COSA FARAI:
Riscrivi tutte le voci sostituendo "orange" con "yellow" e lasciando invariato tutto il resto. Ometti le immagini.

VOCI GREZZE:
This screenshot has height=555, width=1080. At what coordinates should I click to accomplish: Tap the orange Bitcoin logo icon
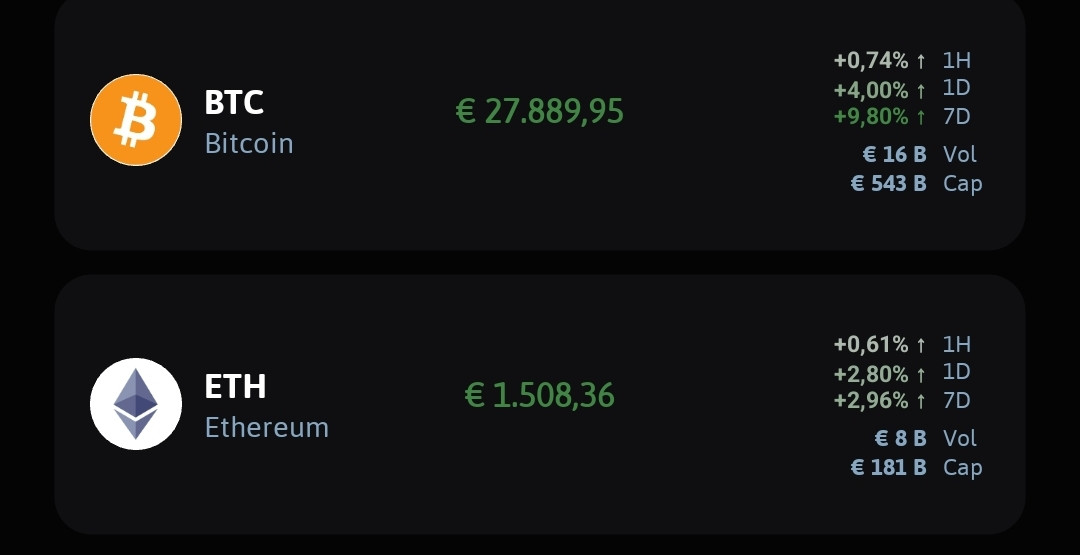(x=136, y=120)
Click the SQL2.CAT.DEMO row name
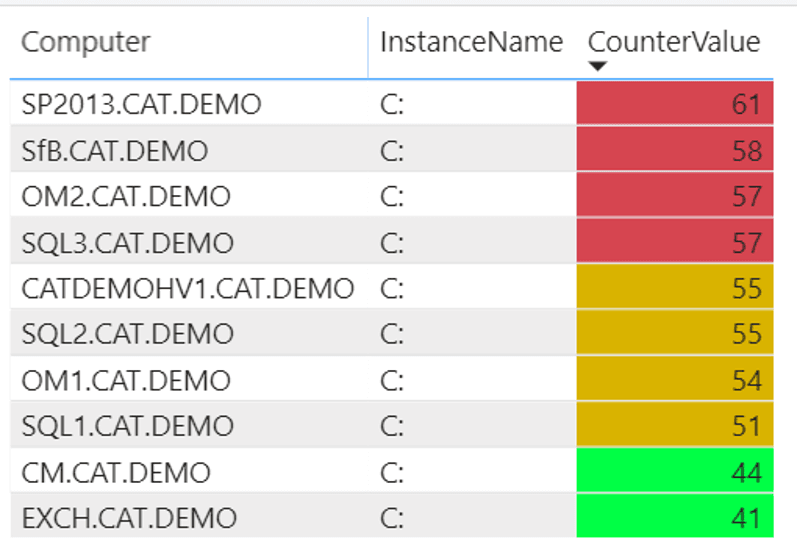Image resolution: width=797 pixels, height=553 pixels. point(128,334)
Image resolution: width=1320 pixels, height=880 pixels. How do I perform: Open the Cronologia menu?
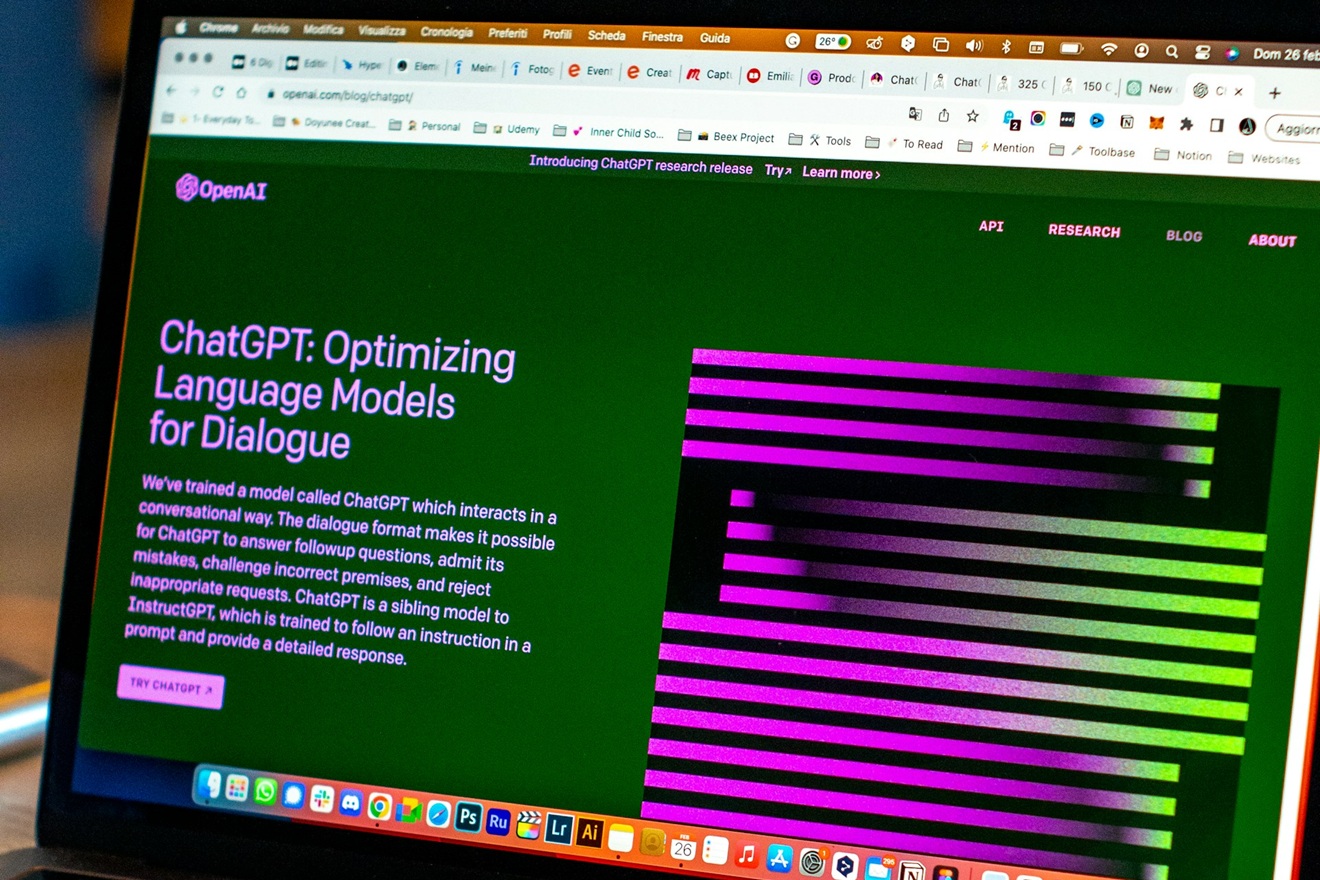(446, 32)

LA SOLUZIONE:
This screenshot has height=555, width=1080. At what coordinates should I click to accomplish: Tap the yellow Bitcoin logo icon
(x=136, y=120)
Click the SQL2.CAT.DEMO row name
Image resolution: width=797 pixels, height=553 pixels. point(128,334)
Image resolution: width=1320 pixels, height=880 pixels. How do I perform: Open the Cronologia menu?
(446, 32)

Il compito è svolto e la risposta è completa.